§ **Your task**
Copy out each of the following records word for word, keeping every line in its original order.

>>

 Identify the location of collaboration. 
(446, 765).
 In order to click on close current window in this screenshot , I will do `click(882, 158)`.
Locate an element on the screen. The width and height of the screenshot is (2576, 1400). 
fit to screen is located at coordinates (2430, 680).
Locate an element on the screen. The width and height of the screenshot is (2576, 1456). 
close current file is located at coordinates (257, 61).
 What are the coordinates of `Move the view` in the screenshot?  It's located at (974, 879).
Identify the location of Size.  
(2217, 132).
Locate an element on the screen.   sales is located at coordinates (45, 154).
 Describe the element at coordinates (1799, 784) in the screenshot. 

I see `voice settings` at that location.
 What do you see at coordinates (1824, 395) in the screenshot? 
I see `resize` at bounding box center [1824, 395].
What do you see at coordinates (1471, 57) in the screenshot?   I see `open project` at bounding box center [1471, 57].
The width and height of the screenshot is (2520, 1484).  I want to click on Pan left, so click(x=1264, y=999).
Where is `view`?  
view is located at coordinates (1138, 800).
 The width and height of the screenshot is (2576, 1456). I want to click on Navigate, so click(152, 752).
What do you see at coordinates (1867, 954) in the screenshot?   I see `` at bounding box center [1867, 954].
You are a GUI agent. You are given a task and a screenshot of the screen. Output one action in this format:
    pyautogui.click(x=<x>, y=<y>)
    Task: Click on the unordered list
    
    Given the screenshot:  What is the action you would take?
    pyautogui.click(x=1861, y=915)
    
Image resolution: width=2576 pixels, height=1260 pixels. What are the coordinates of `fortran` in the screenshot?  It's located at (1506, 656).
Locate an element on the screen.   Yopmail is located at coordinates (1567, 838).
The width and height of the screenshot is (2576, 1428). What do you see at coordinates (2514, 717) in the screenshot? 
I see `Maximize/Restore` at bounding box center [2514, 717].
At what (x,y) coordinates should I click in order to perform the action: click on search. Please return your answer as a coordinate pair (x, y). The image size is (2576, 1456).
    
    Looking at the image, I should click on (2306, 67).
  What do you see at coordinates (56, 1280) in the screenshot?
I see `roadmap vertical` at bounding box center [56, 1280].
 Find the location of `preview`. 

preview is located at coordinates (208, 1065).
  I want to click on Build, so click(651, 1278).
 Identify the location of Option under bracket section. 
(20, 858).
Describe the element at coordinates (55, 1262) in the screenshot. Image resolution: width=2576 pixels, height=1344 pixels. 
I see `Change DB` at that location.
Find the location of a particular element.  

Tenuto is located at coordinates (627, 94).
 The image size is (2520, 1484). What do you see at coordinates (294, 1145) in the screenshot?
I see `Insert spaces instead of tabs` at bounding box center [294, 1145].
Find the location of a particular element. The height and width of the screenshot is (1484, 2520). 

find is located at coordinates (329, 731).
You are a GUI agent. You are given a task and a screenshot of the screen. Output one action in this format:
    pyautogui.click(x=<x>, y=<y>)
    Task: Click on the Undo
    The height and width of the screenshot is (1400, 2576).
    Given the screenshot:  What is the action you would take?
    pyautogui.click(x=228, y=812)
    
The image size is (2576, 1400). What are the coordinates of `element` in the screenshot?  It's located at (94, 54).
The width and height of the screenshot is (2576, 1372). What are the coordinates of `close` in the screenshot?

<<

§ **Result of the task**
 Identify the location of collaboration. 
(446, 765).
 In order to click on close current window in this screenshot , I will do `click(882, 158)`.
Locate an element on the screen. The width and height of the screenshot is (2576, 1400). 
fit to screen is located at coordinates (2430, 680).
Locate an element on the screen. The width and height of the screenshot is (2576, 1456). 
close current file is located at coordinates (257, 61).
 What are the coordinates of `Move the view` in the screenshot?  It's located at (974, 879).
Identify the location of Size.  
(2217, 132).
Locate an element on the screen.   sales is located at coordinates (45, 154).
 Describe the element at coordinates (1799, 784) in the screenshot. 

I see `voice settings` at that location.
 What do you see at coordinates (1824, 395) in the screenshot? 
I see `resize` at bounding box center [1824, 395].
What do you see at coordinates (1471, 57) in the screenshot?   I see `open project` at bounding box center [1471, 57].
The width and height of the screenshot is (2520, 1484).  I want to click on Pan left, so click(x=1264, y=999).
Where is `view`?  
view is located at coordinates (1138, 800).
 The width and height of the screenshot is (2576, 1456). I want to click on Navigate, so click(152, 752).
What do you see at coordinates (1867, 954) in the screenshot?   I see `` at bounding box center [1867, 954].
You are a GUI agent. You are given a task and a screenshot of the screen. Output one action in this format:
    pyautogui.click(x=<x>, y=<y>)
    Task: Click on the unordered list
    
    Given the screenshot:  What is the action you would take?
    pyautogui.click(x=1861, y=915)
    
Image resolution: width=2576 pixels, height=1260 pixels. What are the coordinates of `fortran` in the screenshot?  It's located at (1506, 656).
Locate an element on the screen.   Yopmail is located at coordinates (1567, 838).
The width and height of the screenshot is (2576, 1428). What do you see at coordinates (2514, 717) in the screenshot? 
I see `Maximize/Restore` at bounding box center [2514, 717].
At what (x,y) coordinates should I click in order to perform the action: click on search. Please return your answer as a coordinate pair (x, y). The image size is (2576, 1456).
    
    Looking at the image, I should click on (2306, 67).
  What do you see at coordinates (56, 1280) in the screenshot?
I see `roadmap vertical` at bounding box center [56, 1280].
 Find the location of `preview`. 

preview is located at coordinates (208, 1065).
  I want to click on Build, so click(651, 1278).
 Identify the location of Option under bracket section. 
(20, 858).
Describe the element at coordinates (55, 1262) in the screenshot. Image resolution: width=2576 pixels, height=1344 pixels. 
I see `Change DB` at that location.
Find the location of a particular element.  

Tenuto is located at coordinates (627, 94).
 The image size is (2520, 1484). What do you see at coordinates (294, 1145) in the screenshot?
I see `Insert spaces instead of tabs` at bounding box center [294, 1145].
Find the location of a particular element. The height and width of the screenshot is (1484, 2520). 

find is located at coordinates (329, 731).
You are a GUI agent. You are given a task and a screenshot of the screen. Output one action in this format:
    pyautogui.click(x=<x>, y=<y>)
    Task: Click on the Undo
    The height and width of the screenshot is (1400, 2576).
    Given the screenshot:  What is the action you would take?
    pyautogui.click(x=228, y=812)
    
The image size is (2576, 1400). What are the coordinates of `element` in the screenshot?  It's located at (94, 54).
The width and height of the screenshot is (2576, 1372). What are the coordinates of `close` in the screenshot?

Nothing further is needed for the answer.